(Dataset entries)
****************************************

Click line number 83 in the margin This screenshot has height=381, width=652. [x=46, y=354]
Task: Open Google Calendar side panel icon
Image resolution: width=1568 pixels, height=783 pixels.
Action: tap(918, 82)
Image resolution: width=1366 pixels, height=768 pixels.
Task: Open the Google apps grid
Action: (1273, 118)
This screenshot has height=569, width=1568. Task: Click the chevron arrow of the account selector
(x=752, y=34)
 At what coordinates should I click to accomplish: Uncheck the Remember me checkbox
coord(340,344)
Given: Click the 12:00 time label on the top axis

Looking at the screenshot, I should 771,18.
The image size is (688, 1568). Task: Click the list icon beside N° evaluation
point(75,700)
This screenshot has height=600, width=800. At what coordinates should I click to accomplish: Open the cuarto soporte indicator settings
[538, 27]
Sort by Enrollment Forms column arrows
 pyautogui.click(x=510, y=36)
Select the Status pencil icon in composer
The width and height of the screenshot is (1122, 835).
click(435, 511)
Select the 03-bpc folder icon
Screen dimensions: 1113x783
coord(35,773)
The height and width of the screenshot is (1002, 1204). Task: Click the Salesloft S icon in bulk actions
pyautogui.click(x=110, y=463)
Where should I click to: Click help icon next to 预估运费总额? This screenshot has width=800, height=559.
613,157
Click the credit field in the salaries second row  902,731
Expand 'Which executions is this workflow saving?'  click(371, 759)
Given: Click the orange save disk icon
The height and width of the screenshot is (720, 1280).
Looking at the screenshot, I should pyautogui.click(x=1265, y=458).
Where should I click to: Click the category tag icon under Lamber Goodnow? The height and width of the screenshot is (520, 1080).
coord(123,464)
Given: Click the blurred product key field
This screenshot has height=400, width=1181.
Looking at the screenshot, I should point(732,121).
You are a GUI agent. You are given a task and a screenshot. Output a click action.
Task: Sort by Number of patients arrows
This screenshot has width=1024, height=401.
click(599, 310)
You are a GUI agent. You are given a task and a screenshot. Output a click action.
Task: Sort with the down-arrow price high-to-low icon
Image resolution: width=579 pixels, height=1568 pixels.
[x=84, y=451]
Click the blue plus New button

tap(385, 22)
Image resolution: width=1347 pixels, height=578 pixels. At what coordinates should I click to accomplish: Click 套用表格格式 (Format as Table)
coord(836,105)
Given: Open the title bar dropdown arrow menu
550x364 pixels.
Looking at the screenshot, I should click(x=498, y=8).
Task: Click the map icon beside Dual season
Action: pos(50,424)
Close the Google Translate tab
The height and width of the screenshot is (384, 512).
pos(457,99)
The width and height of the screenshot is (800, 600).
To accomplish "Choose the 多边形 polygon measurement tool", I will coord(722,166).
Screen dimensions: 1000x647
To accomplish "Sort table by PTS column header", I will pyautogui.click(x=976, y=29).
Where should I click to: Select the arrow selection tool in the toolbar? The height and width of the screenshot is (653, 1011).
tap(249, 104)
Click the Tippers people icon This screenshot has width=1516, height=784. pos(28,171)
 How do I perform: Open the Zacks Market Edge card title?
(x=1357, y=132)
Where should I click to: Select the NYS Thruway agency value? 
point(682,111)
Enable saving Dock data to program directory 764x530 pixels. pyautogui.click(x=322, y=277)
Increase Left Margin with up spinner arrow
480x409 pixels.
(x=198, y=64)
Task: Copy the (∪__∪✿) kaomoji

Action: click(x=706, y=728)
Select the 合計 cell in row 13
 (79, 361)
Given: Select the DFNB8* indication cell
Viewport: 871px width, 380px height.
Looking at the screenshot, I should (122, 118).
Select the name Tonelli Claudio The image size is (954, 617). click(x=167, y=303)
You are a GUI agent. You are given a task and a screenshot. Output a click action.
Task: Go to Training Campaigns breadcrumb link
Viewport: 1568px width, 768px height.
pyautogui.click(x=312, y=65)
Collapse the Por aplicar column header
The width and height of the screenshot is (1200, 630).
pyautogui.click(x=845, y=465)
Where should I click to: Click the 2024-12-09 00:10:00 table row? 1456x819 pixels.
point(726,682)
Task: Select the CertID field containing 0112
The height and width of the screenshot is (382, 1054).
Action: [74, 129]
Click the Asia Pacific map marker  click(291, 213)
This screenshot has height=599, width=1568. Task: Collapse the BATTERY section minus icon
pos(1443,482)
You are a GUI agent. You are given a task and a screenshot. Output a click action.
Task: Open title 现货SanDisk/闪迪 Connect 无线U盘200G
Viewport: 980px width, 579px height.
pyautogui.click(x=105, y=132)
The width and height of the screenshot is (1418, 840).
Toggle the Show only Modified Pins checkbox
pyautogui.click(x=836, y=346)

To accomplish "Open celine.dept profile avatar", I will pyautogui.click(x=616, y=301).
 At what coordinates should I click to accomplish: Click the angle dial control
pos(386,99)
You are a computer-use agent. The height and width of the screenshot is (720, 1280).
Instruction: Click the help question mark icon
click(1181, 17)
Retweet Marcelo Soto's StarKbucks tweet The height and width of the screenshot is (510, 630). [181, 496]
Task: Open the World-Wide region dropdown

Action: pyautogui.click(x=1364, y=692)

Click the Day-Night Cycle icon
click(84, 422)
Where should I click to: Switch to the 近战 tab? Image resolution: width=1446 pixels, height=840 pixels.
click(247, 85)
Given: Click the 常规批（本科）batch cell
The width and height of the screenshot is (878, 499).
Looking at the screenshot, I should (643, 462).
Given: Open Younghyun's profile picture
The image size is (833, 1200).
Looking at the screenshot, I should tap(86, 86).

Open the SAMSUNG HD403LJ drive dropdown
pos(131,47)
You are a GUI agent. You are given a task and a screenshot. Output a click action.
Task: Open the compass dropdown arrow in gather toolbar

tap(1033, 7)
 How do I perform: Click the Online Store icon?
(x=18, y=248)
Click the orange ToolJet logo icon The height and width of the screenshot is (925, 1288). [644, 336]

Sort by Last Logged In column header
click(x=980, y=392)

****************************************

*THE PROBLEM*: Give back, unchanged, the line that holds "Task: Go to" along with all lines after it through the last line above.

*SOLUTION FOR THIS EXERCISE*:
Task: Go to Training Campaigns breadcrumb link
Viewport: 1568px width, 768px height.
pyautogui.click(x=312, y=65)
Collapse the Por aplicar column header
The width and height of the screenshot is (1200, 630).
pyautogui.click(x=845, y=465)
Where should I click to: Click the 2024-12-09 00:10:00 table row? 1456x819 pixels.
point(726,682)
Task: Select the CertID field containing 0112
The height and width of the screenshot is (382, 1054).
Action: [74, 129]
Click the Asia Pacific map marker  click(291, 213)
This screenshot has height=599, width=1568. Task: Collapse the BATTERY section minus icon
pos(1443,482)
You are a GUI agent. You are given a task and a screenshot. Output a click action.
Task: Open title 现货SanDisk/闪迪 Connect 无线U盘200G
Viewport: 980px width, 579px height.
pyautogui.click(x=105, y=132)
The width and height of the screenshot is (1418, 840).
Toggle the Show only Modified Pins checkbox
pyautogui.click(x=836, y=346)

To accomplish "Open celine.dept profile avatar", I will pyautogui.click(x=616, y=301).
 At what coordinates should I click to accomplish: Click the angle dial control
pos(386,99)
You are a computer-use agent. The height and width of the screenshot is (720, 1280).
Instruction: Click the help question mark icon
click(1181, 17)
Retweet Marcelo Soto's StarKbucks tweet The height and width of the screenshot is (510, 630). [181, 496]
Task: Open the World-Wide region dropdown

Action: pyautogui.click(x=1364, y=692)

Click the Day-Night Cycle icon
click(84, 422)
Where should I click to: Switch to the 近战 tab? Image resolution: width=1446 pixels, height=840 pixels.
click(247, 85)
Given: Click the 常规批（本科）batch cell
The width and height of the screenshot is (878, 499).
Looking at the screenshot, I should (643, 462).
Given: Open Younghyun's profile picture
The image size is (833, 1200).
Looking at the screenshot, I should tap(86, 86).

Open the SAMSUNG HD403LJ drive dropdown
pos(131,47)
You are a GUI agent. You are given a task and a screenshot. Output a click action.
Task: Open the compass dropdown arrow in gather toolbar

tap(1033, 7)
 How do I perform: Click the Online Store icon?
(x=18, y=248)
Click the orange ToolJet logo icon The height and width of the screenshot is (925, 1288). [644, 336]

Sort by Last Logged In column header
click(x=980, y=392)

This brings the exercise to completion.